I realize now how melodramatic my last post must have read, and feel thoroughly ashamed of myself. There are, of course, worse things that can happen to you than Writers Block. As for thinking that God had deserted me, I now cringe.
            As for my marriage, I really did feel that we were heading for the divorce courts. And yet, when we were first married, the argument might have lasted for a month, and meant that at least one of us would go off and stay in the parental home.
            During the time we weren’t speaking, I got to do some things by myself. I went to Kingston alone, I ate plaice and chips at a fish restaurant, I watched a dvd from beginning to end. But I couldn't enjoy any of it.
When we made up, it was a remarkably calm affair, so much so that I wondered if we'd ever actually argued about anything.
Some other good things:
1) I've started reading To Rise Again At A Reasonable Hour by Joshua Ferris, which is hilarious. I told myself that I needed to read some non-horror literature. In fact, non-genre. Initially, I picked up Thomas Hardy's Jude The Obscure, and the few paragraphs I read of it were dynamite. But then I realized that I was enjoying it on the level of a horror story. I felt I needed to read something without melodrama and without camp. Hardy's novels are brilliant, the two I have read (The Mayor of Casterbridge and Tess of the D'Urbervilles), real page-turners. Don't let anybody tell you that Hardy is dour or humourless. But I told myself I had to read contemporary fiction. It felt like an ordeal, at first, Googling at the Man Booker winners, all with blurbs like "Alex is an architect whose marriage is in trouble" or "India takes her children to a house on the continent, where she struggles to finish her novel." Ferris's book sounded like it was funny, and about ordinary people- and I was right on both scores.
2) I've also started reading T.S. Eliot's The Waste Land. Don't ask me what it's about. Intermittently, it makes sense, but I'd be lying if I said that I understood more than ten percent of it. However, it has kind of taking me out of myself, like the modern sculptures I've been seeing at the Tate Gallery lately.
3) I've also begun on Ibsen's play Ghosts. I used to read plays all the time, when I wanted to be a playwright. I could never quite get into Chekhov, but Ibsen seemed a lot more straightforward. Again, I began with Shakespeare, which is, of course, brilliant, but I felt I needed to read modern drama. So far, Ghosts is fantastic.

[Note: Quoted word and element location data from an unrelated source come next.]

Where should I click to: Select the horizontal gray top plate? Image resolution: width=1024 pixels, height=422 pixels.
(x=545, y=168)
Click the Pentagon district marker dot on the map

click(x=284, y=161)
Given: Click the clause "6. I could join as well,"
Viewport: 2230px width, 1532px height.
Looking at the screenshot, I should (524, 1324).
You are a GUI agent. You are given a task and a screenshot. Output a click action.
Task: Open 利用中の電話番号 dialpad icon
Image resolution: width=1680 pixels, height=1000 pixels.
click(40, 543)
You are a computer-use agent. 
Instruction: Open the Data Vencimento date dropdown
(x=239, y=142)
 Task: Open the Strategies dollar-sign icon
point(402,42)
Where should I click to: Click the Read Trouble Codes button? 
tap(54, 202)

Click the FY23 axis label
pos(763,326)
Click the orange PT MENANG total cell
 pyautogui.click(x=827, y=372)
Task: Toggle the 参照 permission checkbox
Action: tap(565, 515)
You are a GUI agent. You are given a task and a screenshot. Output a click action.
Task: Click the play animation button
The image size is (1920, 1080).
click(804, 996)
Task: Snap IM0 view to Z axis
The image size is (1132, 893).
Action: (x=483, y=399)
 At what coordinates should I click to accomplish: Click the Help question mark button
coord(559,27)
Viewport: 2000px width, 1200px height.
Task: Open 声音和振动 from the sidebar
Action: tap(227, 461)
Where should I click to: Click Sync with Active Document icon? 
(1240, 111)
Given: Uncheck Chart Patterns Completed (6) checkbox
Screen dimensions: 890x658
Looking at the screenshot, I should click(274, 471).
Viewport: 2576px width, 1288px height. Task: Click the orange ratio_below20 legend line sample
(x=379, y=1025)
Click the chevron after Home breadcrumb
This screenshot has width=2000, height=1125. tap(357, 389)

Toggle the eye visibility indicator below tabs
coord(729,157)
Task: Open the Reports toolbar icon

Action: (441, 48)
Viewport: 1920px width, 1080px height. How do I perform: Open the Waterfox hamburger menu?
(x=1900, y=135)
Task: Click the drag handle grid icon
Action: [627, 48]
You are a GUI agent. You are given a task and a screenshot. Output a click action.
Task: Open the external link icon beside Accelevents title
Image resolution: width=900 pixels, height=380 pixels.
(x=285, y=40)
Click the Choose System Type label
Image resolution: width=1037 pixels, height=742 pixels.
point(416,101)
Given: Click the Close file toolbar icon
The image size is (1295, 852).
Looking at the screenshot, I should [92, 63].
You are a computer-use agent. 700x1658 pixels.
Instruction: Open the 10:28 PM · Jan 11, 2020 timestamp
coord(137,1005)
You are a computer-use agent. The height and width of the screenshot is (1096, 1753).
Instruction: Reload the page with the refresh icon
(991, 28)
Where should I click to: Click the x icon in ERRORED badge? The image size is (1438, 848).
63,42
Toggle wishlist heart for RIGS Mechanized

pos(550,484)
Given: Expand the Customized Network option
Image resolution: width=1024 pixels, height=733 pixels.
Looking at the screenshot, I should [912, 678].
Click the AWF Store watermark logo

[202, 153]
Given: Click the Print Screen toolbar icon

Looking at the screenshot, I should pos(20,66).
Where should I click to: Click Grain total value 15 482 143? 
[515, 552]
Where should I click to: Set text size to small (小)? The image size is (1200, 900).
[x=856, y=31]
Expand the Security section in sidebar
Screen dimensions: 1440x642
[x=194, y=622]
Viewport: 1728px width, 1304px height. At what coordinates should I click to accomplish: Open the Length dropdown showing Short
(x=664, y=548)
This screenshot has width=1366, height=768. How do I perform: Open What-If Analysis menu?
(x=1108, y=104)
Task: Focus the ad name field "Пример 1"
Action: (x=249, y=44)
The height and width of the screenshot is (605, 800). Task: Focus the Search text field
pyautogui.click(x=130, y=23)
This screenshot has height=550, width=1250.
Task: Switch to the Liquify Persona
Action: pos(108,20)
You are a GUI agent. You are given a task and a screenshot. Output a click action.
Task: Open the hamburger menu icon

4) I've carried on with Morning Pages and Writing Practice.
5) I've bitten the bullet, found one of my existing short stories, plus all the feedback I've had about it, and I'm about to start a third draft of it.
6) Finally, new ideas are coming to me. I don't want to hurry them. It has helped me that I've been doing all this other stuff, and taken my mind of Writers' block. And it feels like my prayers have been answered.